New Orleans voters may be asked to approve a new multimillion-dollar general obligation bond issue in the next year, as the major sources of funding for the city’s infrastructure projects are depleted, Deputy Mayor for Infrastructure Cedric Grant told the City Council this week.

“We are at a crossroads in the capital program,” Grant told the council Wednesday while presenting the city’s 2015 capital budget and five-year capital spending plan. “We are about to sell the last tranche of the bonds that were authorized by the voters in 2004.”

A decade ago, voters gave the city permission to issue $260 million in bonds to pay for construction and improvement of streets and public buildings. The city expects to sell the last $65 million of those bonds in early 2015, senior city planner Dale Thayer told the council.

On top of that, the city will be receiving less money from the Federal Emergency Management Agency as it crosses more and more Hurricane Katrina-related projects off its to-do list.

Grant said New Orleans needs to have “at least another several hundred million” dollars available on an “ongoing basis” to invest in capital projects. As it is, the city on its own will generate only about $250,000 annually, through donations and the sale of property, in the next five years to use for that purpose.

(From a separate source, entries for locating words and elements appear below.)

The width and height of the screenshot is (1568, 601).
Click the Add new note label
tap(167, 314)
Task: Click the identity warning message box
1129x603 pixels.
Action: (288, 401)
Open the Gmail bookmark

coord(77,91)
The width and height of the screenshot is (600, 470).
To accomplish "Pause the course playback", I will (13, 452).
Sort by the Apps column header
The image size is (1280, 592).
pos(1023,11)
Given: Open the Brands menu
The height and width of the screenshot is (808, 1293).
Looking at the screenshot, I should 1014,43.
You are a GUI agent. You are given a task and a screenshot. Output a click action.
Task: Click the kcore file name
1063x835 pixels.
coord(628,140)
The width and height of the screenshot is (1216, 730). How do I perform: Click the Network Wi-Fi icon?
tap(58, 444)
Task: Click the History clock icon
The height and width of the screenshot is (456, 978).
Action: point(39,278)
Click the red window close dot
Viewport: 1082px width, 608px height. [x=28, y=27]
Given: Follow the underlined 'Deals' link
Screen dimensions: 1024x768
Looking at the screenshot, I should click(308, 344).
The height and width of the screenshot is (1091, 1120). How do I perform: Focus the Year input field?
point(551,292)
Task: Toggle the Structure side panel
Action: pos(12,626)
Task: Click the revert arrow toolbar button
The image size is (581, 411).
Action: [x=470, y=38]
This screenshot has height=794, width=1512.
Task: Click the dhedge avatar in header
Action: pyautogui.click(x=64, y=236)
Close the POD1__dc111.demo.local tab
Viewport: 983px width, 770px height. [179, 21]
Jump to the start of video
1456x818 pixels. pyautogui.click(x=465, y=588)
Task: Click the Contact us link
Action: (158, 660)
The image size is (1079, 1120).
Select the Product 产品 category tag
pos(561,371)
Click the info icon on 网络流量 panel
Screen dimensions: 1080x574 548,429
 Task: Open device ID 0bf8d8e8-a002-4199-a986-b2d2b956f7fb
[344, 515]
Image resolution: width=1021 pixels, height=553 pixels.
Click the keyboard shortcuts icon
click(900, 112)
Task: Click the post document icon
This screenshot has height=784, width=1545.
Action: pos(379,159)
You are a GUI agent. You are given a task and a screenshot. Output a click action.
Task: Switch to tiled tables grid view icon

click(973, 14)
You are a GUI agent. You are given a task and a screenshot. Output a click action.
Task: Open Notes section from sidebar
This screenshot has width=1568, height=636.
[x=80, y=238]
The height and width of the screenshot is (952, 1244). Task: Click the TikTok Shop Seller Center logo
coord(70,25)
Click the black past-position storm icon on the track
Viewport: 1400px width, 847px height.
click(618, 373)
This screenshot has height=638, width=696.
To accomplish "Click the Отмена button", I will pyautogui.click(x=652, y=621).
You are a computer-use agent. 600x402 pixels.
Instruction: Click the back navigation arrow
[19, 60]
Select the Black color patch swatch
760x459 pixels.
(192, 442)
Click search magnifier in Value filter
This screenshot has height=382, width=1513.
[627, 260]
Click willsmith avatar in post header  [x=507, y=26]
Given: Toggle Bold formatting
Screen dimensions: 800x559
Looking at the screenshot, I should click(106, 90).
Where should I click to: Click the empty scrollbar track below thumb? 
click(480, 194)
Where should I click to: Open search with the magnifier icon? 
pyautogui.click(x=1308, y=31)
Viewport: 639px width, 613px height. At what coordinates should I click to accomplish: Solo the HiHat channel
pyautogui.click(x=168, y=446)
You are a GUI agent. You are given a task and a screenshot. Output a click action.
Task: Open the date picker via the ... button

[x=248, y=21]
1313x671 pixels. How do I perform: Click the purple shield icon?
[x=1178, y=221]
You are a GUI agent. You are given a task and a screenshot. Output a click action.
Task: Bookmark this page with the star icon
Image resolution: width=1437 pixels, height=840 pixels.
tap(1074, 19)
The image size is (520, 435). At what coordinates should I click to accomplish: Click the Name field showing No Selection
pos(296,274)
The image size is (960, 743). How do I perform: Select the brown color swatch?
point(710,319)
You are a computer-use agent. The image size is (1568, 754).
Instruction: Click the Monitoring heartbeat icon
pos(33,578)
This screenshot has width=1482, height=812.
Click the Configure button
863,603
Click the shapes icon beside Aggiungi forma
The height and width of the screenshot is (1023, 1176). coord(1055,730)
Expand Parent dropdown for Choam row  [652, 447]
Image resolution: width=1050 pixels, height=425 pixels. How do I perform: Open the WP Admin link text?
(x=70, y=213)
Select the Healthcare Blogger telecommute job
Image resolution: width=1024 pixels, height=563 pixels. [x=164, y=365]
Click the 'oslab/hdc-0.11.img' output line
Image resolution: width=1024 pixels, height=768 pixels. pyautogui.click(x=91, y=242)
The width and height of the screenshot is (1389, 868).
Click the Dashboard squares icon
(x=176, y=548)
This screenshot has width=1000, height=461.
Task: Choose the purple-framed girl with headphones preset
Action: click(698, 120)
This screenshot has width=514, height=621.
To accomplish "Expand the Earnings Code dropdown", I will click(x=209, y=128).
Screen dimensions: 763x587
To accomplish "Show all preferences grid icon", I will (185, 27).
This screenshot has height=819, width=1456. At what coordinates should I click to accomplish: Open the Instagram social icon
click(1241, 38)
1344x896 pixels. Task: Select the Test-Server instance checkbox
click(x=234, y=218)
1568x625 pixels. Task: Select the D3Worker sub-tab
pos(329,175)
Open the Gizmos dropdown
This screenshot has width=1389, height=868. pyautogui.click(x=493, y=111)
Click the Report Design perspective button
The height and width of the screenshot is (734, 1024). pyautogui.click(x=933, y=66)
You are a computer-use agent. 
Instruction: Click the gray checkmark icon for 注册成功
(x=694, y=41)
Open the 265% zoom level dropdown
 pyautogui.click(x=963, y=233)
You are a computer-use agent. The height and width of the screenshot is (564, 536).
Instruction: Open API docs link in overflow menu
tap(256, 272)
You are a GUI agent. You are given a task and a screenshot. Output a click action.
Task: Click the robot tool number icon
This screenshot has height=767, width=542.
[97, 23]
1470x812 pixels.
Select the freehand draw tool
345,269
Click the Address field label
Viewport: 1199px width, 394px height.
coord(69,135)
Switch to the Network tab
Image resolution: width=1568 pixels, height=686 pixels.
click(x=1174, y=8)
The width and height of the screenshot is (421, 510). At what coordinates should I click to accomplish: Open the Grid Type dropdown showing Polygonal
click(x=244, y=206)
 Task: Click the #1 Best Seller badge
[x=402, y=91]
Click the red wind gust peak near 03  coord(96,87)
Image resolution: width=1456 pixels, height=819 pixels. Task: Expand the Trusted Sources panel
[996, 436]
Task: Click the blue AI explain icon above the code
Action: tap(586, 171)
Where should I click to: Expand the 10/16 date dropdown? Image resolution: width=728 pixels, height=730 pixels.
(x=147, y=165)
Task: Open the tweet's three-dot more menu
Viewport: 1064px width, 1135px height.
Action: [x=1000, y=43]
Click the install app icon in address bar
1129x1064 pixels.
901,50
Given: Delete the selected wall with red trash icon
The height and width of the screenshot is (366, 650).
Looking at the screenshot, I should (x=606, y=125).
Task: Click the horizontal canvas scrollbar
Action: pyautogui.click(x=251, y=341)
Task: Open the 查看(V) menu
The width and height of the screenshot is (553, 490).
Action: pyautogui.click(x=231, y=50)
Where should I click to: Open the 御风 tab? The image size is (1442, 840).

According to the five-year Capital Improvement Plan, $883 million will be available to spend on capital projects from 2015 to 2019. Sources of funding include FEMA, other federal and state grants, and airport revenue bonds.

The bulk of the funds, $609.5 million, is dedicated to building the new terminal at Louis Armstrong International Airport. The rest will be used to repair streets and make improvements to city-owned buildings such as City Hall, the French Market and fire stations.

The plan includes no money for parks and other recreational facilities or for libraries and museums.

It also does not include any money from new general obligation bonds.

“We will be entering into a very robust process here in the coming year to figure out what’s the next program,” Grant said. “Truth of the matter is, we will not see major addition of federal dollars infused in the capital budget in coming years.”

The most viable way to make up the gap in funding is through the issuance of general obligation bonds, he said.